"The two words ‘information’ and ‘communication’ are often used interchangeably, but they signify quite different things. Information is giving out; communication is getting through." -- Sydney J. Harris

Lessons from National Physician Leadership Seminar on Total Cost of Care

In mid-August, MNCM invited two Minnesota physicians to participate in the first National Physician Leadership Seminar focused on Total Cost of Care, which was sponsored by the Network for Regional Healthcare Improvement (NRHI). Dr. Lori Bethke, MD, a family medicine physician with Entira Family Clinics, and Dr. David Satin, MD, a family medicine physician with University of Minnesota Physicians and assistant professor at the University of Minnesota’s Medical School, attended the seminar at Stanford University.

“With health care costs consuming the U.S. economy, physician leaders are pivotal to changing this trajectory,” said Elizabeth Mitchell, President and CEO of NRHI.

Along with Drs. Bethke and Satin, 14 other physician leaders from Colorado, Maine, Missouri and Oregon participated. The seminar curriculum featured Dr. Arnold Milstein leading a discussion on the motivation around Total Cost of Care measures; learning sessions on creating transformational change and being physician champions; and a sneak peek at new Stanford University research on clinics that consistently rank high in quality and low in cost.

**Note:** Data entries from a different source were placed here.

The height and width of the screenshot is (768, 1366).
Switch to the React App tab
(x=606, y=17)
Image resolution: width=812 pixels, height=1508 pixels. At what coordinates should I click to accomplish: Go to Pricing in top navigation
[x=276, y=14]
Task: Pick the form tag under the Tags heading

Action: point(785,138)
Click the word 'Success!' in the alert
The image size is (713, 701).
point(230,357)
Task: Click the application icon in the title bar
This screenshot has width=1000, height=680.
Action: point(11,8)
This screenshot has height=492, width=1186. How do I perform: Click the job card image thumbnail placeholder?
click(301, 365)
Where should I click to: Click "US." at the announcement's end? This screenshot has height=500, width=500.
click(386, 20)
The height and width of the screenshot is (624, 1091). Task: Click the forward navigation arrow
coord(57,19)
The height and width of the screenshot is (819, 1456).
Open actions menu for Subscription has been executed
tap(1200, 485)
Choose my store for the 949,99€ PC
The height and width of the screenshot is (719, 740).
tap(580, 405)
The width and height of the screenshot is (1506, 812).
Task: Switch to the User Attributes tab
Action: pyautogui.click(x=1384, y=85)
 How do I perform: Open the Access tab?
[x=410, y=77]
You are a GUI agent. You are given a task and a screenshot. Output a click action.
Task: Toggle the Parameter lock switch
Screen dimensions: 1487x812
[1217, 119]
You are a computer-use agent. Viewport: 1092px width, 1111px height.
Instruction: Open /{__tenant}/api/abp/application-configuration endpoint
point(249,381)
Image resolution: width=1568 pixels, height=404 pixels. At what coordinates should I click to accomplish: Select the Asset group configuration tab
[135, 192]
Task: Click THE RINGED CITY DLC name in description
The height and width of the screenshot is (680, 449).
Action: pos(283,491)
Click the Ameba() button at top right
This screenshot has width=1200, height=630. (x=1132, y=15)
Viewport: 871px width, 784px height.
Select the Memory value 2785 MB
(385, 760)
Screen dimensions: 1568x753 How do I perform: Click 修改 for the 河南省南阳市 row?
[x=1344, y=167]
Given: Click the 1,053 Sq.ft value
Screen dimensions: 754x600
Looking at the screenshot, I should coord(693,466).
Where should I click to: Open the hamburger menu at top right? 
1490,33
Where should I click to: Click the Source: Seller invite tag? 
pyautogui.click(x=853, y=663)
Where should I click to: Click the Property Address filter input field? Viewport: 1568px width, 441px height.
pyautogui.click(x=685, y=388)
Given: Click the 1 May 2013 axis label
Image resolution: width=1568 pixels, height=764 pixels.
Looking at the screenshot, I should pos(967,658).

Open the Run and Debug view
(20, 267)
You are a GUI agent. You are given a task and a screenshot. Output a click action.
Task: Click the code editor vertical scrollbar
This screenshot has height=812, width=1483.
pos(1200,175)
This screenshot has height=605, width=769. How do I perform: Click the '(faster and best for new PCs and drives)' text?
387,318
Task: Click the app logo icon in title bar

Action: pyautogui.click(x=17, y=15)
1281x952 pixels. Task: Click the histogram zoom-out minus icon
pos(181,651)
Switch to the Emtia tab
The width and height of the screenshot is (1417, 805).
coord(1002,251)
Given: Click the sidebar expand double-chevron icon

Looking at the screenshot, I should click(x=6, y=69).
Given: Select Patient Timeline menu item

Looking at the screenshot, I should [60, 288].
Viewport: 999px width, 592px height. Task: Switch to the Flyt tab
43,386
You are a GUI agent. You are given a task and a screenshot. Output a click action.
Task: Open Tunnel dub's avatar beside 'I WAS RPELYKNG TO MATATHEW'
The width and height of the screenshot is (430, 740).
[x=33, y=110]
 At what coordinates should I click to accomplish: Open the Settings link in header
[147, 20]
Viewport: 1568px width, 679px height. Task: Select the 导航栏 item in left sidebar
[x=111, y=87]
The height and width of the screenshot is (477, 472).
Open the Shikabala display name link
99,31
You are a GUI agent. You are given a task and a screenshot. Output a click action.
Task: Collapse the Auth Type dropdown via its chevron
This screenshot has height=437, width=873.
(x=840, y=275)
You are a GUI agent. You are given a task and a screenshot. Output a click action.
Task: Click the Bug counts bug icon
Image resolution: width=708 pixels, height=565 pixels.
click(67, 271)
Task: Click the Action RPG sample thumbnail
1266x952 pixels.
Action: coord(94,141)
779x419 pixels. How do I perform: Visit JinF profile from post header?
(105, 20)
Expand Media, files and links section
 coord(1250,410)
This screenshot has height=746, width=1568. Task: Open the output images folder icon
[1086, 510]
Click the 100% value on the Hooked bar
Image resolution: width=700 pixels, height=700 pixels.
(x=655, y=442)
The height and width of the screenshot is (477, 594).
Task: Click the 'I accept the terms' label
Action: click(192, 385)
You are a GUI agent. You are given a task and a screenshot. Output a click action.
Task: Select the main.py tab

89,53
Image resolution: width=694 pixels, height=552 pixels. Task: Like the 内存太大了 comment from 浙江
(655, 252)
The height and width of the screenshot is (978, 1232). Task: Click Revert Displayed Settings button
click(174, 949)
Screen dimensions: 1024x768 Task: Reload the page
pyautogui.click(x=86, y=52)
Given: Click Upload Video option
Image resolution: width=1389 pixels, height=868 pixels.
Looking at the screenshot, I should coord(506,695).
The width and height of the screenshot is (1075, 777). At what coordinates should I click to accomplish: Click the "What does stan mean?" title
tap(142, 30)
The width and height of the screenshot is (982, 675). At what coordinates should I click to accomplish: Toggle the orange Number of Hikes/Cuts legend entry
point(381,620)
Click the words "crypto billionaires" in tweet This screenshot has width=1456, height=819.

“Total cost of care is a major problem for our society, not just for health care,” said Dr. Satin. The seminar helped him better appreciate “the context of everything that’s being impacted by the amount we spend on health care,” because our society then doesn’t have funds for other important priorities, such as education, defense and Social Security. “We just don’t have the money to do it all.”

The concern is warranted. The United States spent $2.6 trillion on health care in 2010; and the share of economic activity (gross domestic product) devoted to health care has increased from 7.2% in 1970 to 17.9% in 2009 and 2010, according to the Henry J. Kaiser Family Foundation. These increases are outpacing wages and spending on other goods and services, which impacts households, businesses and government.

While a total solution will require significant health care financing questions to be answered, “there is a wide swath of things [doctors] can do today,” according to Dr. Satin. One is eliminating unwarranted variation in care, particularly when it has a neutral impact on providers and a positive impact on patients and/or society. For example, prescribing generic drugs. There is minimal to no negative for medical groups to prescribe some generic medications more frequently, but there is a large positive impact for patients and society in the overall cost of health care.

If medical groups identify wide variation in care, Dr. Satin said doctors at that practice need to get together evaluate the variation in care and determine the best practice. “We need to start these conversations,” he said. “The unsustainability of the current system makes it clear that there are social and moral imperatives to do cost effective care that doesn’t impact quality.”

Dr. Bethke echoed that sentiment. Entira “uses the data to try to improve our referral utilization,” she said. For example, they have streamlined internal processes to make referring patients needing mammograms to the most cost effective option as easy as possible. Additionally, they utilize data to identify patients who need more care and have programs in place to provide additional coordination between clinic visits to help them stay healthy, she said.

These conversations amongst doctors will also make medical groups and doctors more prepared when the big health care financing questions are answered.

“Not paying attention to unwarranted variation in care is hurting our society,” Dr. Satin said. “It’s going to take doctors [championing cost containment] to convince other doctors…. because we know where the sticking points have been.”

Both Drs. Satin and Bethke agree Total Cost of Care measures, including the one MNCM hopes to publicly report later this year, are an important place to start. “How can we refer patients to the best quality for the lowest cost if we don’t know this data?” asked Dr. Bethke. “[Total cost of care] will start to tell us where variation might exist,” agreed Dr. Satin.

MNCM will release Total Cost of Care reports to all included medical groups this month. Our intention is to publicly report portions of the information later this year, following medical group review and consideration by MNCM’s Measurement and Reporting Committee. If successful, it will be the nation’s first publicly reported Total Cost of Care measure.

The seminar is part of NRHI’s Total Cost of Care pilot – which MNCM is participating in – that will produce actionable, practice-level reporting to enable identification of the drivers of regional health care costs and development of strategies to reduce spending at a community level. MNCM is partnering with four other communities to develop a common measurement standard of total cost and resource use.